Calculate the probability of an observed value x given a normal distribution with mean mu standard deviation of sigma, where x is constrained to fall between R_hi and R_lo and is known only to an integer multiple of Q, the quantization level.
- Parameters:
x (
float) – Observed value for which probability is required.q (
float) – Quantization of x, i.e. x is an integer multiple of Q.r_hi (
float) – The upper limit on x imposed by previous QC choices.r_lo (
float) – The lower limit on x imposed by previous QC choices.mu (
float) – The mean of the distribution.sigma (
float) – The standard deviation of the distribution.
- Return type:
- Returns:
float– Probability of the observed value given the specified distribution.- Raises:
ValueError – When inputs are incorrectly specified: q<=0, sigma<=0, r_lo > r_hi, x < r_lo or x > r_hi.
- marine_qc.statistics.p_data_given_gross(q, r_hi, r_lo)[source]
Probability of an observed value assuming it is a gross error.
Calculate the probability of the data given a gross error assuming gross errors are uniformly distributed between R_low and R_high and that the quantization, rounding level is Q
- Parameters:
- Return type:
- Returns:
float– Probability of the observed value given that it is a gross error.- Raises:
ValueError – When limits are not ascending or q<=0.
- marine_qc.statistics.p_gross(p0, q, r_hi, r_lo, x, mu, sigma)[source]
Posterior probability that an observation is a gross error.
Calculate the posterior probability of a gross error given the prior probability p0, the quantization level of the observed value, Q, previous limits on the observed value, R_hi and R_lo, the observed value, x, and the mean (mu) and standard deviation (sigma) of the distribution of good observations assuming they are normally distributed.

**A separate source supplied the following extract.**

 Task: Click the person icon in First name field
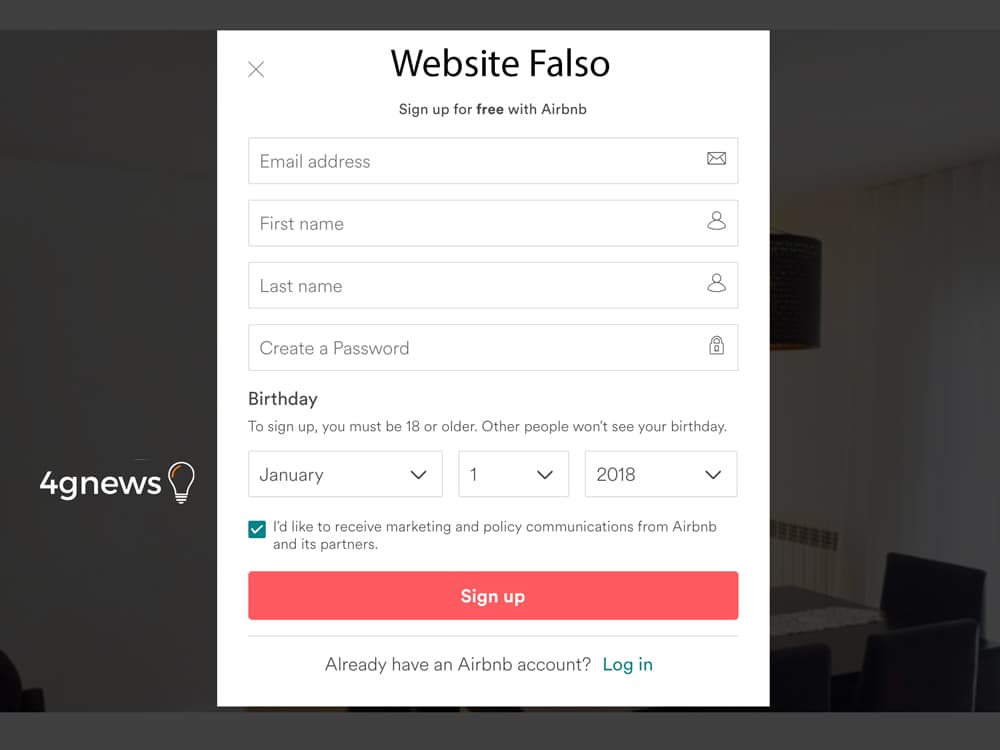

Gross errors are assumed to be uniformly distributed between R_lo and R_hi.
- Parameters:
p0 (
float) – Prior probability of gross error.q (
float) – Quantization of x, i.e. x is an integer multiple of Q.r_hi (
float) – The upper limit on x imposed by previous QC choices.r_lo (
float) – The lower limit on x imposed by previous QC choices.x (
float) – Observed value for which probability is required.mu (
float) – The mean of the distribution of good obs.sigma (
float) – The standard deviation of the distribution of good obs.
- Return type:
- Returns:
float– Probability of gross error given an observed value.- Raises:
ValueError – When inputs are incorrectly specified: p0 < 0, p0 > 1, q <= 0, r_hi < r_lo, x < r_lo, x > r_hi, sigma <= 0.

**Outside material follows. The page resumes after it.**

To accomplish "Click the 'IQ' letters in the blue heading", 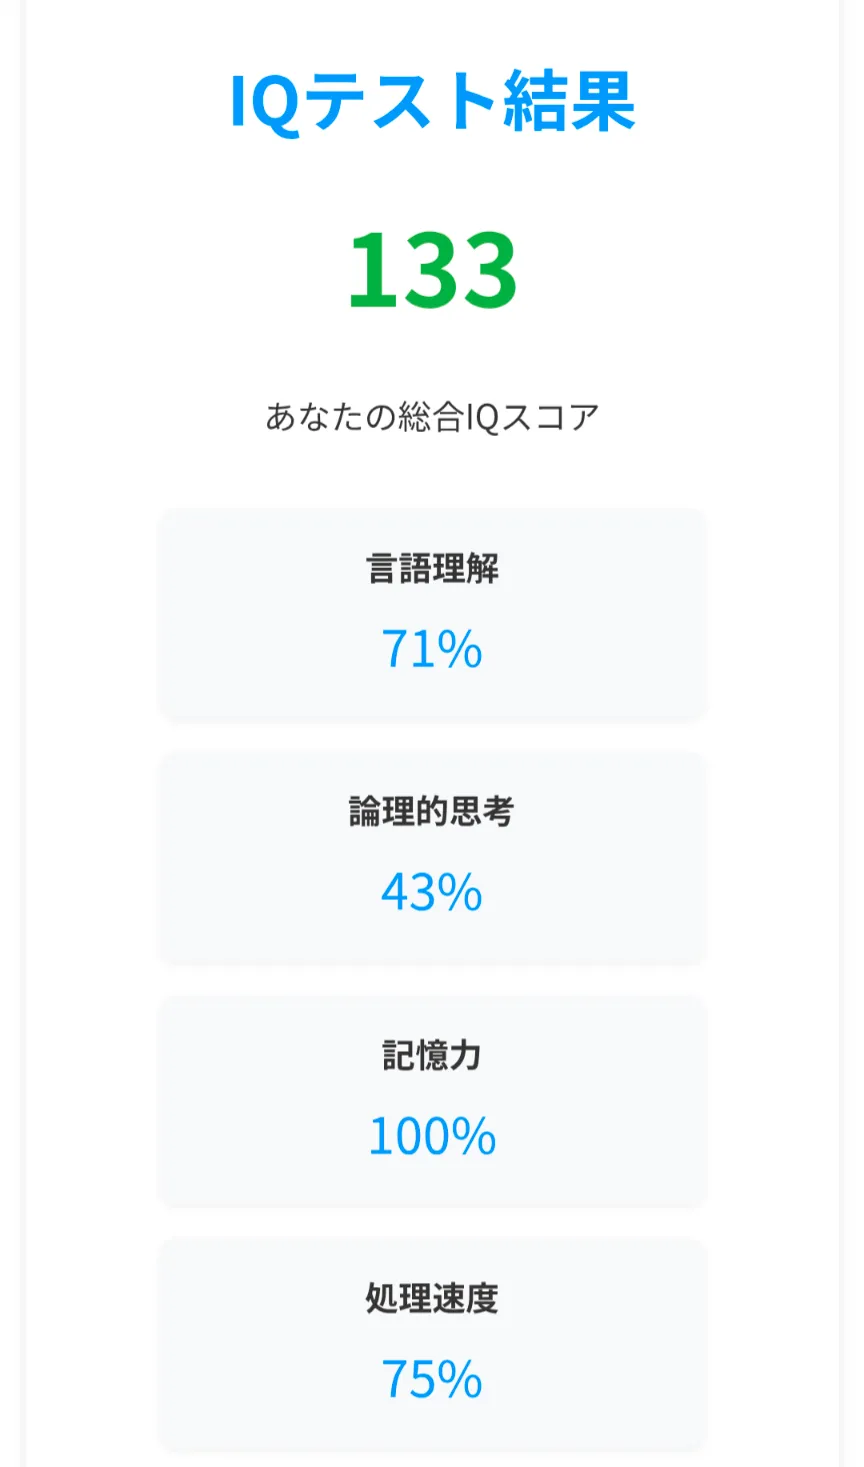I will (265, 102).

- marine_qc.statistics.trim_mean(inarr, trim)[source]
Calculate a resistant (aka robust) mean of an input array given a trimming criteria.
- marine_qc.statistics.trim_std(inarr, trim)[source]
Calculate a resistant (aka robust) standard deviation of an input array given a trimming criteria.
- marine_qc.statistics.winsorised_mean(inarr)[source]
Compute the 25% winsorised mean of the input array.
The winsorised mean is a resistant way of calculating an average.
- Parameters:
- Return type:
- Returns:
float– The winsorised mean of the input array with a 25% trimming.- Raises:
ValueError – if length of inarr is equal to 0.
Notes
The winsorised mean is that which you get if you set the first quarter of the sorted input array to the 1st quartile value and the last quarter to the 3rd quartile and then take the mean. This is quite a heavy trimming of the distribution. It makes it very resistant - about half the obs can be egregiously bad without affecting the mean strongly - but it will be less accurate if there are lots of observations, or the quality of the obs is higher.